During the depression stage you will not want to get out of bed, let alone go for a run. Yet, this is the stage where running is the most helpful and the most essential. For years scientists have showed us that exercise produces endorphins. Endorphins diminish pain. You may be familiar with the term “runner’s high” which describes a sense of elation due to the release of endorphins. Running through the depression stage will expedite its progress. That euphoric sensation after you run will help knock sadness out of your system. I recommend a trail run or a run on rolling hills somewhere with a nice view. Nothing breaks depression quite like finding beauty in nature. You don’t need to do a long run or even a fast run. This as a maintenance run. You are nurturing your emotional well-being while maintaining your fitness You are getting your body moving and your mind out of its despair even if it’s only for a brief amount of time.


Acceptance, the fifth and final stage of grief, is embracing what caused the grief and acquiescing to the pain. It is realizing that you can’t change what has happened. Yet, it is understanding that the grief cannot and will not break you. You understand that it is ok to grieve. You looked your grief in the eye and said I accept you, but you do not have power over me.

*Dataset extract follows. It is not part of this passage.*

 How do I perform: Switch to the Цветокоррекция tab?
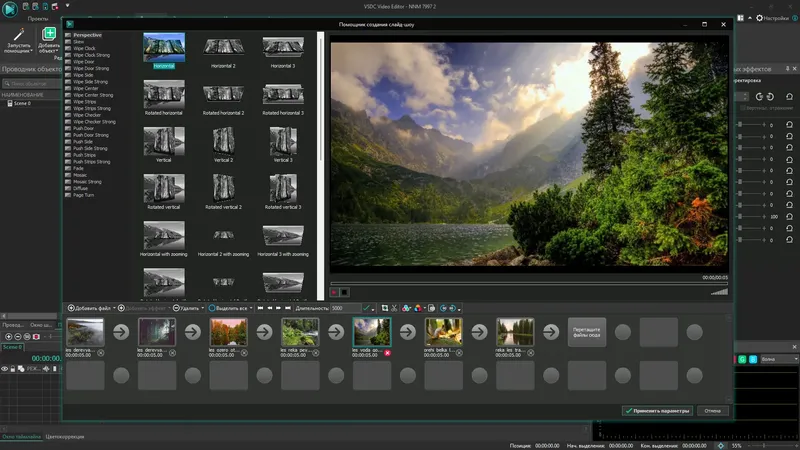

With this stage comes new-found strength and endurance. Put those to the test. Go out of your comfort zone. Do a run that challenges you. If you’ve never done a race, maybe it’s time to sign up. If you already love races, sign up for a new one, or a longer distance. Maybe you’ll find yourself crossing the finish line of your first marathon!

Now when I race, I think of my friend. I think of the pain she endured through her treatments. I think of the strength she found when she was told that no treatment would work. I think of her and I grieve. Then I run.